◆ **What needs to be done**: From the line containing "Task: Click the Weak security level bar" through the last line of the entries below, print each line exactly. Pictures stay out.

Stored items
+ + + + + + +
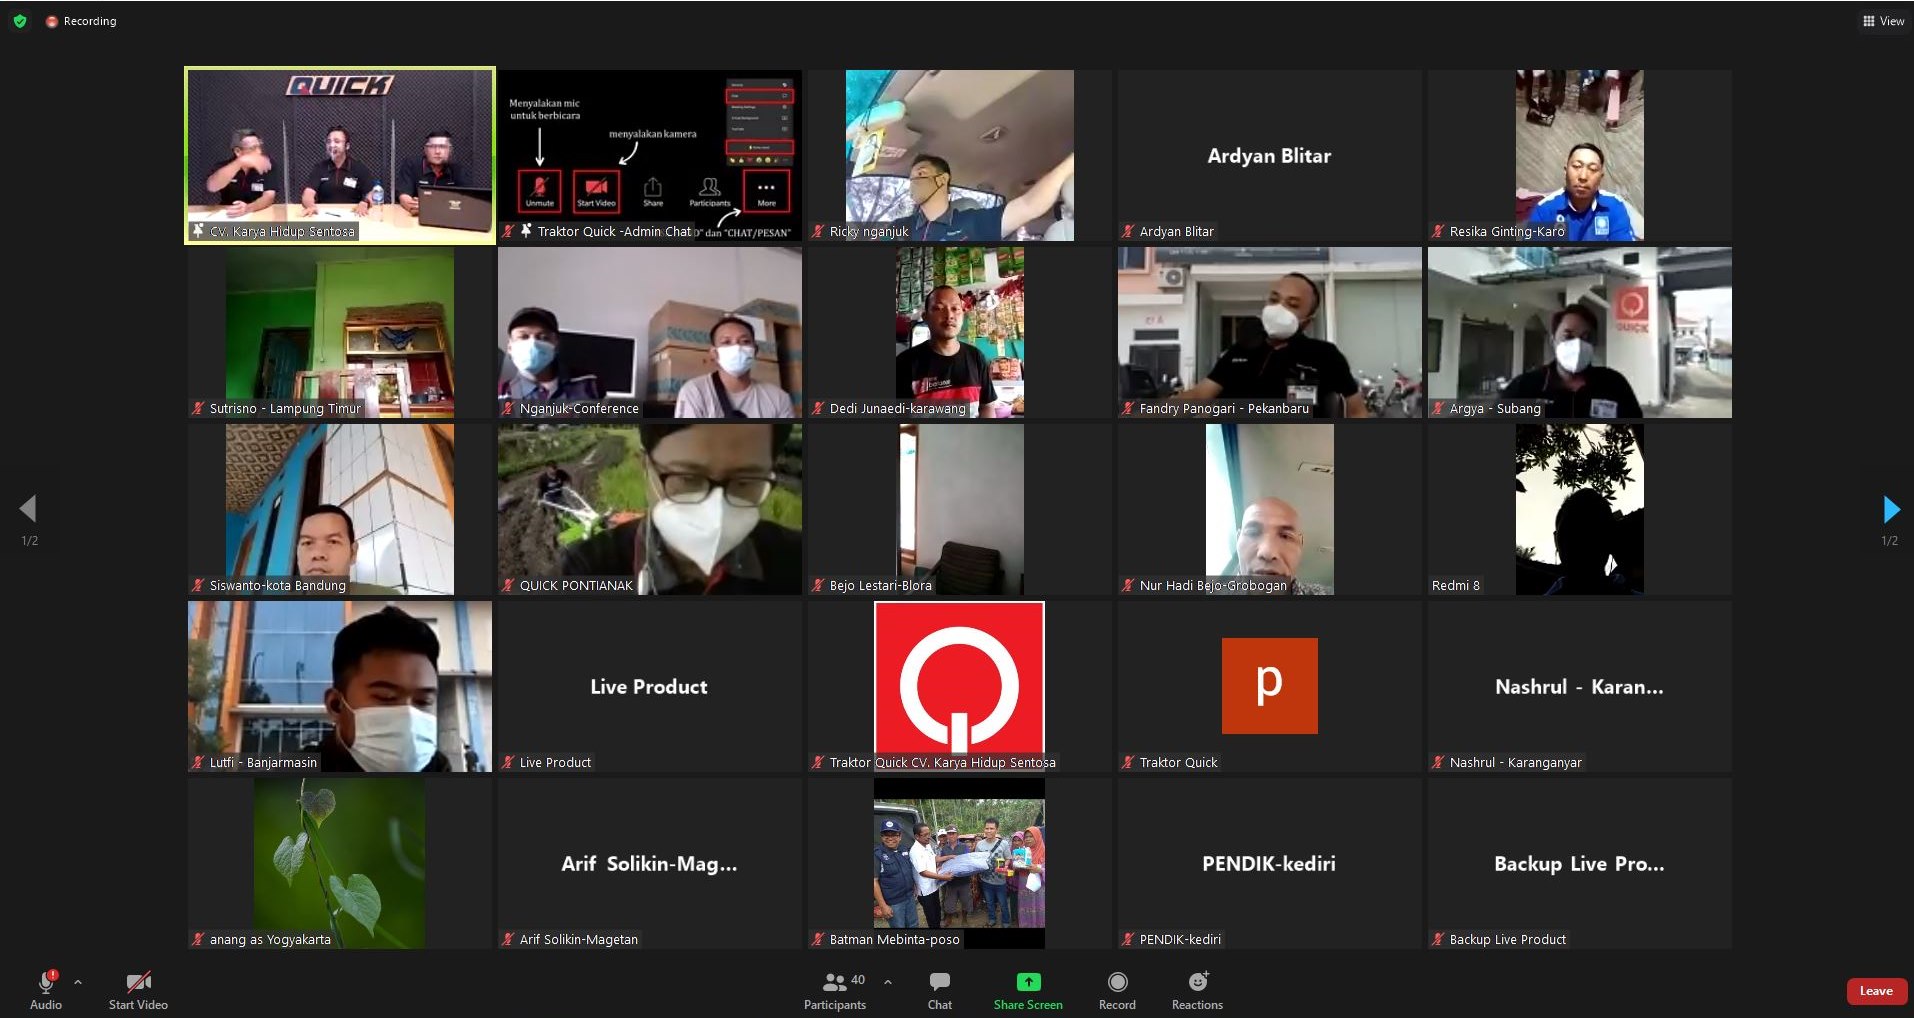Image resolution: width=1914 pixels, height=1018 pixels.
Task: Click the Traktor Quick red logo tile
Action: [x=959, y=680]
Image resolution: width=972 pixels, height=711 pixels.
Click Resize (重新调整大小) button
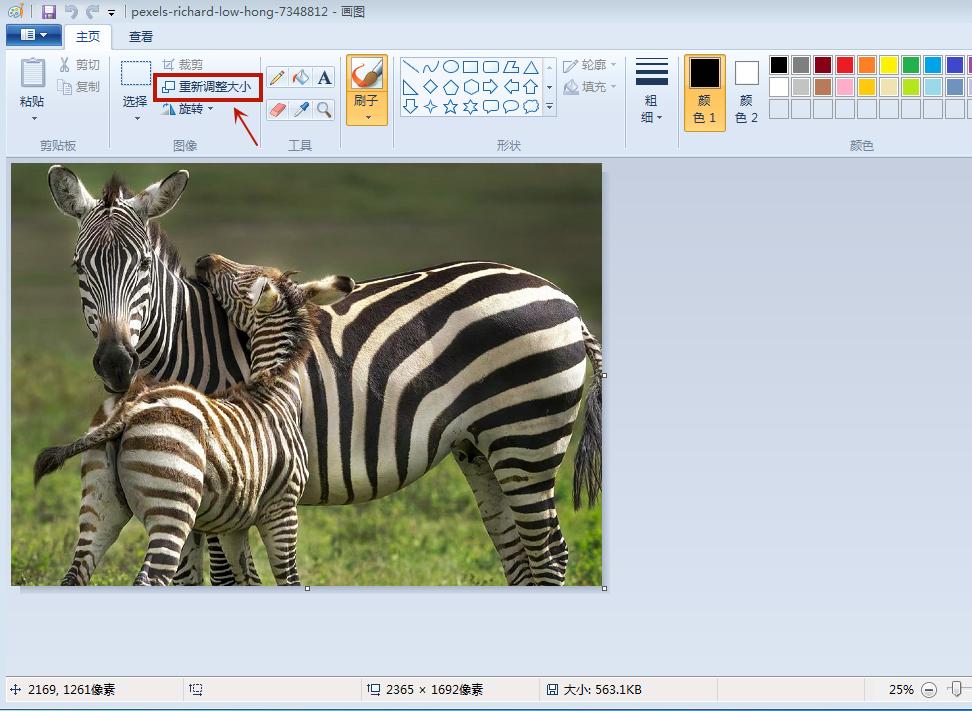tap(208, 87)
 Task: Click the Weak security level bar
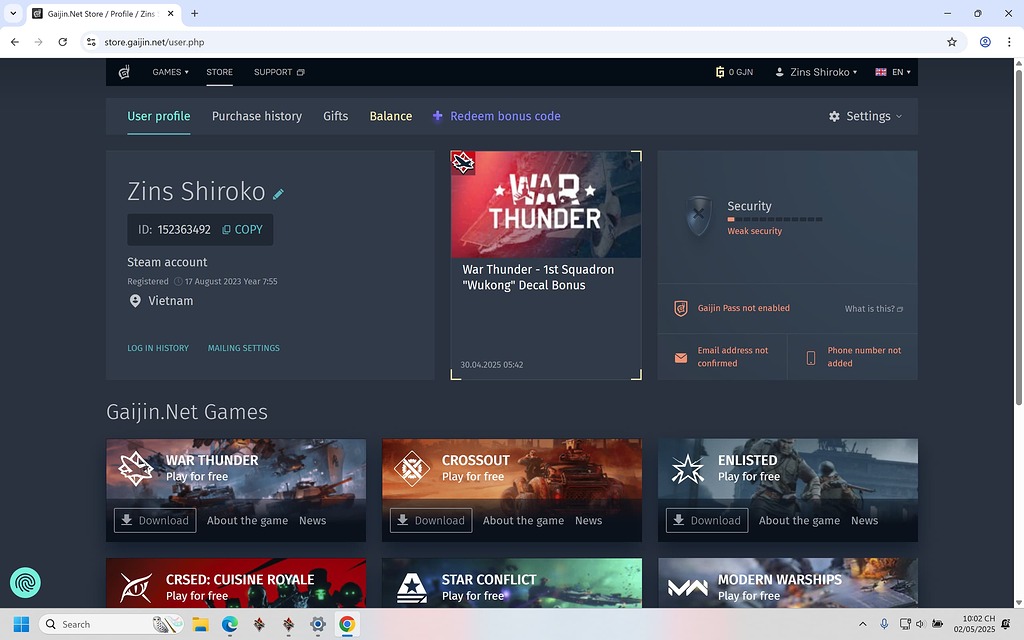774,219
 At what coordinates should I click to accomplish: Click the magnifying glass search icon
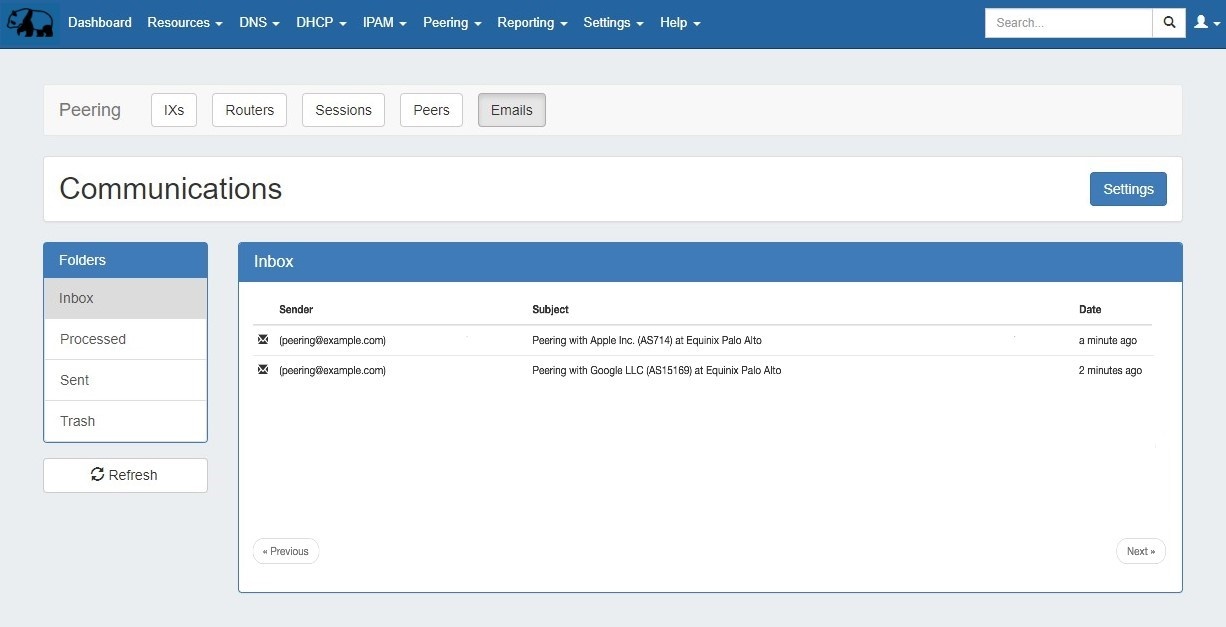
+ + + + + + +
◆ **Answer area**:
 Task: Click the Weak security level bar
774,219
 At what coordinates should I click to accomplish: Click the magnifying glass search icon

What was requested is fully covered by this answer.